Владигор. Князь-призрак
Шрифт:

— Кан! Кре! Кёр! — зычно орал Лесь, приложив ко рту сложенные лодочкой ладони.

Вороны на миг зависали в небе, затем обгорелыми головешками падали вниз и, расправив крылья, плавно садились на ивовую дугу, к которой крепился фартук рыдвана.

Лесь выкладывал на ладонь слезящиеся ломтики сыра. Вороны слетались к угощению и, отталкивая друг друга, устраивались на его растопыренных пальцах. Он вставал в позу и, обращаясь к птицам, говорил примерно следующее:

— О премудрые из премудрых, взвивающиеся под облакы яко листья, ветром гонимые, объясните почтеннейшему князю, какой силой вы это творите?

Вороны недоуменно переглядывались, держа сыр в когтистых лапах, но, как только Лесь протягивал к ним свободную руку, делая вид, что сейчас заберет с ладони оставшиеся кусочки, птицы расправляли крылья, взлетали и, шурша о воздух жесткими маховыми перьями, начинали описывать

над головой Владигора широкие плавные круги.

— Смотри, князь! — хохотал Лесь, указывая пальцем в небо и вслед за воронами взмахивая складчатыми рукавами своей рубахи. — Вверх-вниз! Вверх-вниз! Кан! Кре! Кёр! Спускайтесь ниже, князь нияк нэ зрозумие, як йому тож таке зробыть!

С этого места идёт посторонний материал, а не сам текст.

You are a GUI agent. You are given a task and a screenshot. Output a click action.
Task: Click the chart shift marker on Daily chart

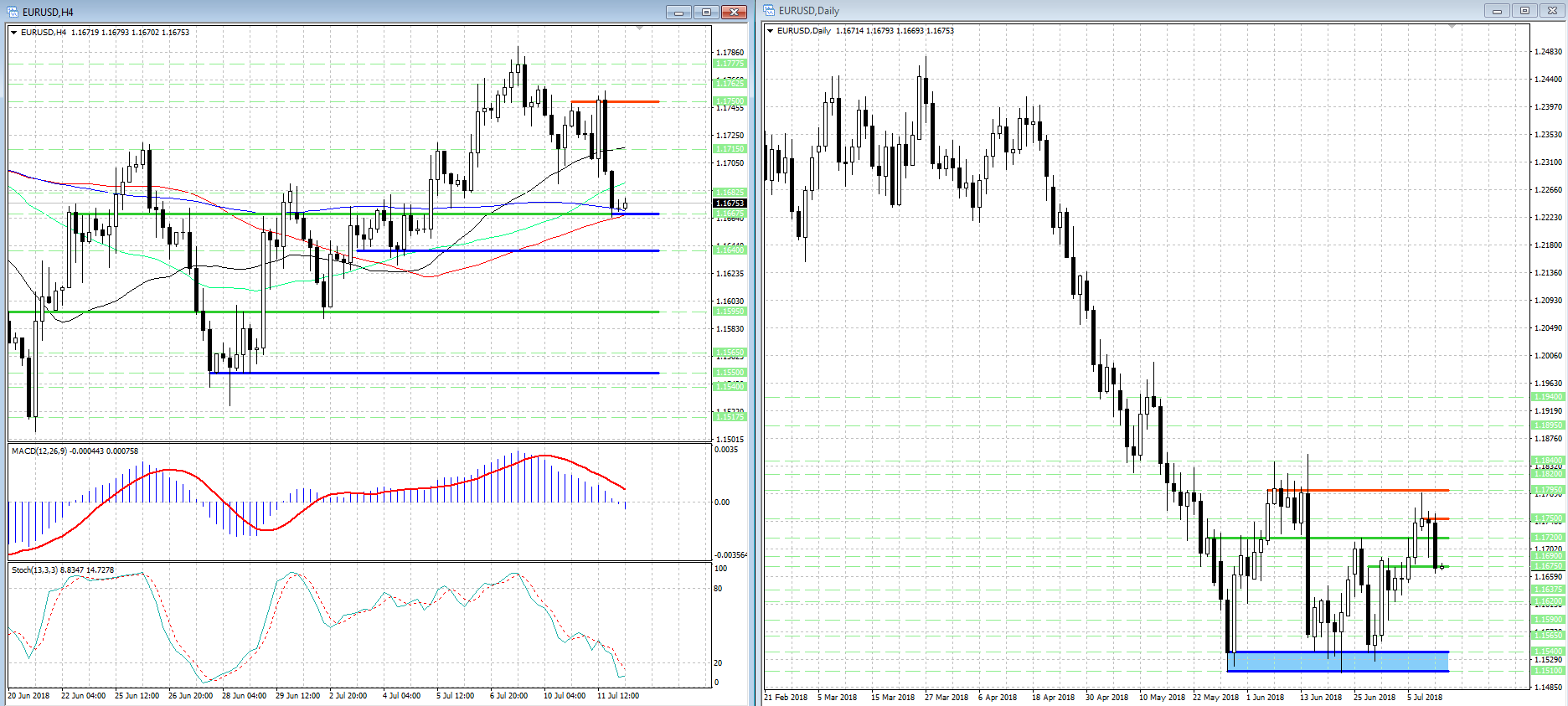1452,27
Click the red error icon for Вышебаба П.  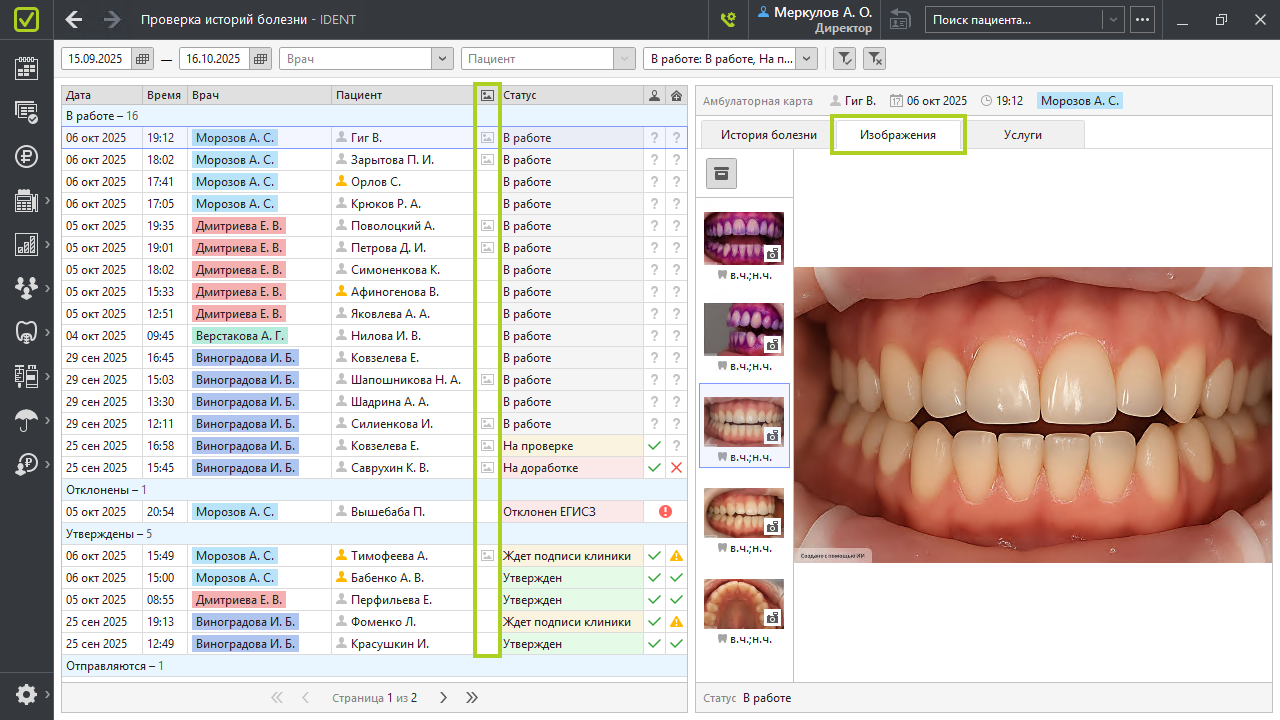665,512
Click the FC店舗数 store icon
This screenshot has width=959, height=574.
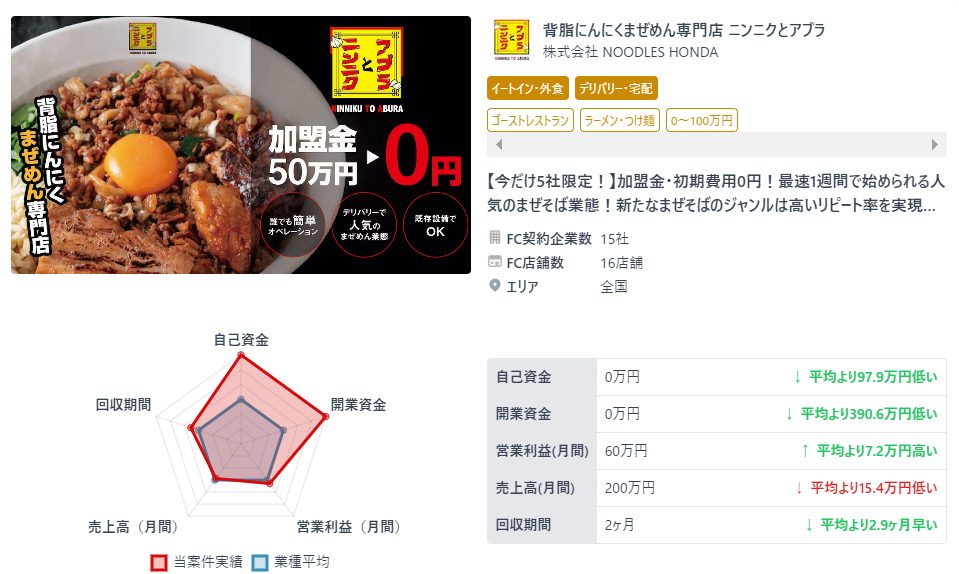tap(495, 262)
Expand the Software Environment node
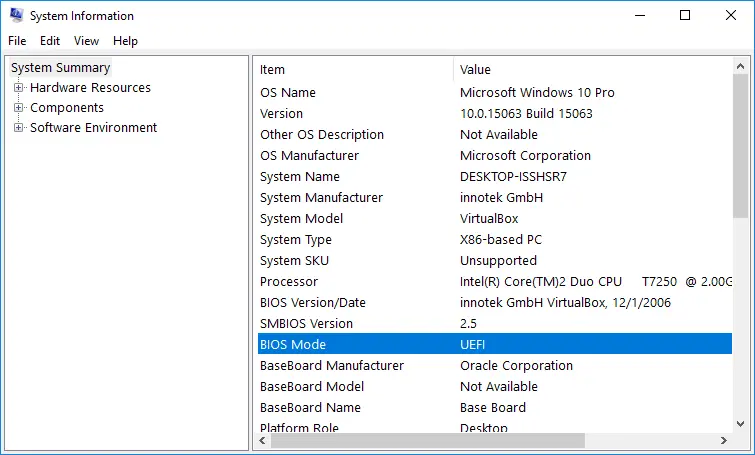 [18, 128]
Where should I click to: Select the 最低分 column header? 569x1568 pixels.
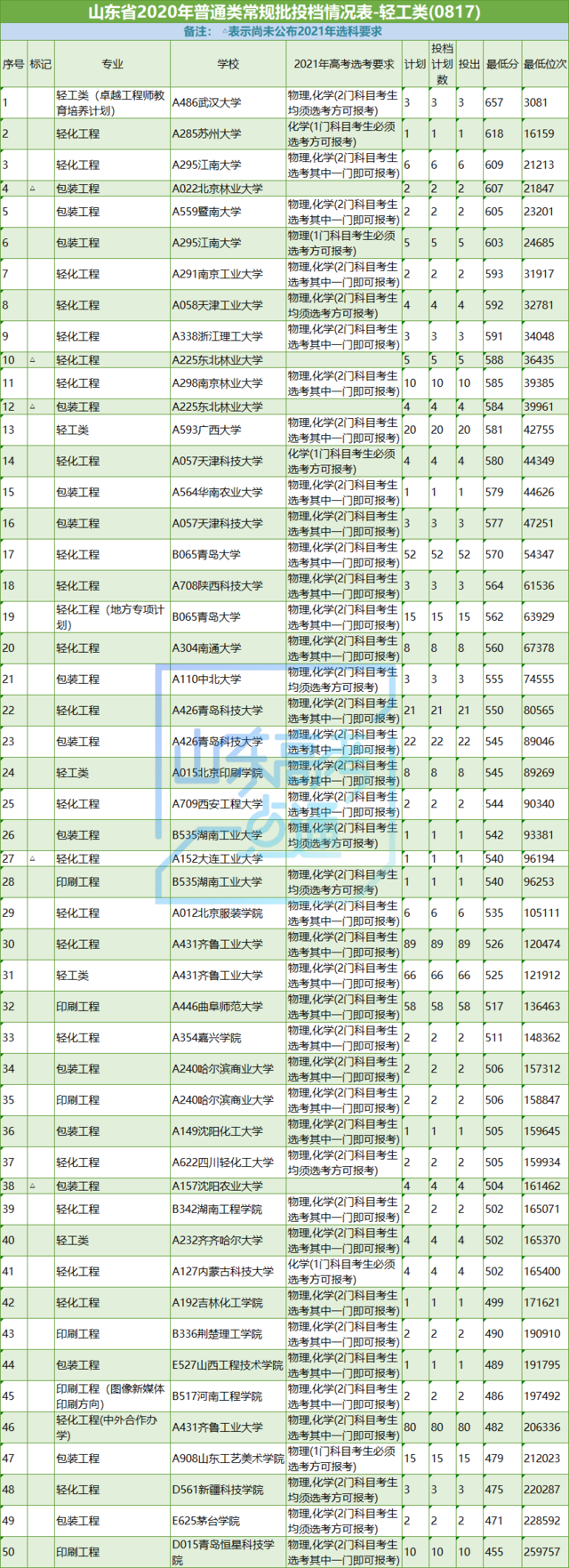(502, 64)
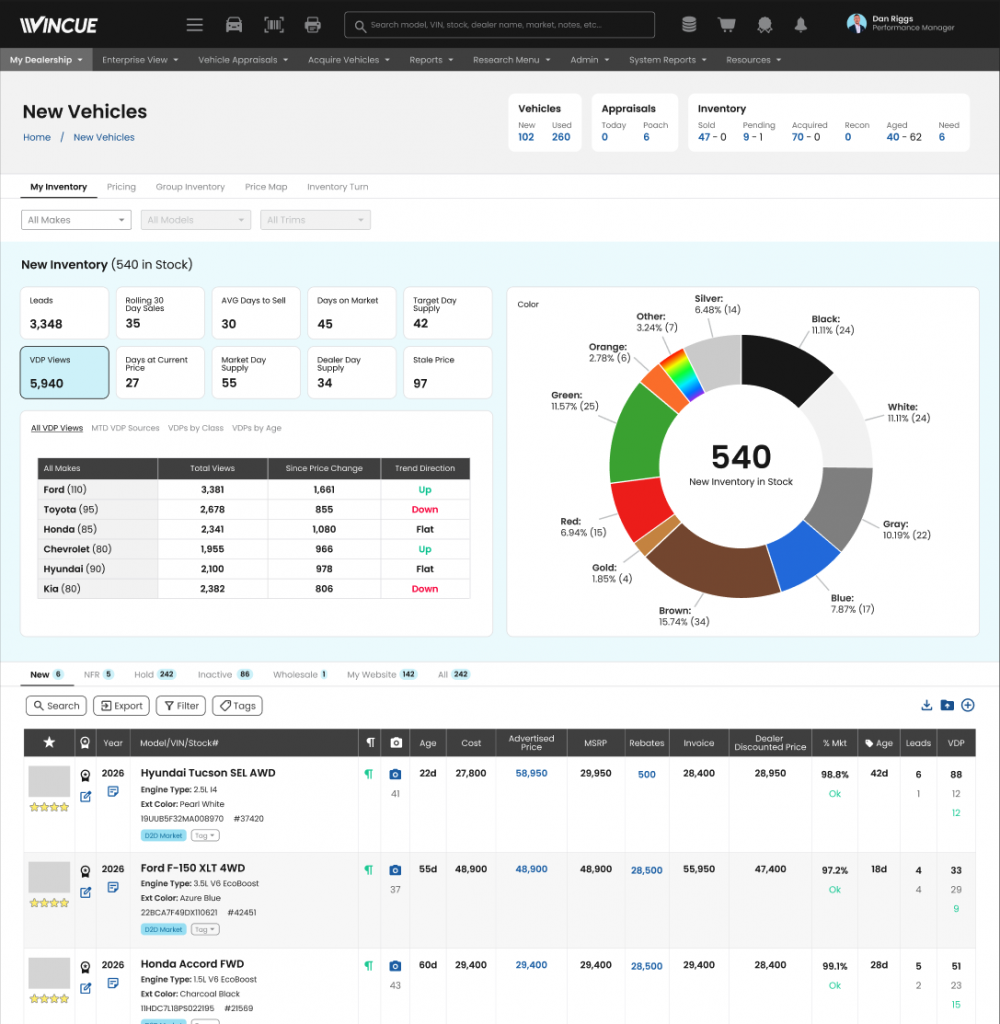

Владигор дурел от этой тарабарщины, его глаза разбегались между степенно кружащими в воздухе воронами и плящущим от восторга Лесем, но за все время учебы он так ни разу и не смог уловить момент, когда лицедей отрывался от земли и, трепеща на ветру складками своего просторного одеяния, возносился над шатром рыдвана. При этом Лесь не просто парил, улавливая тонкие ветровые потоки, но старательно загребал воздух руками и ногами, корчил уморительные рожи, подмигивал и даже хихикал, поеживаясь от колкого морозца.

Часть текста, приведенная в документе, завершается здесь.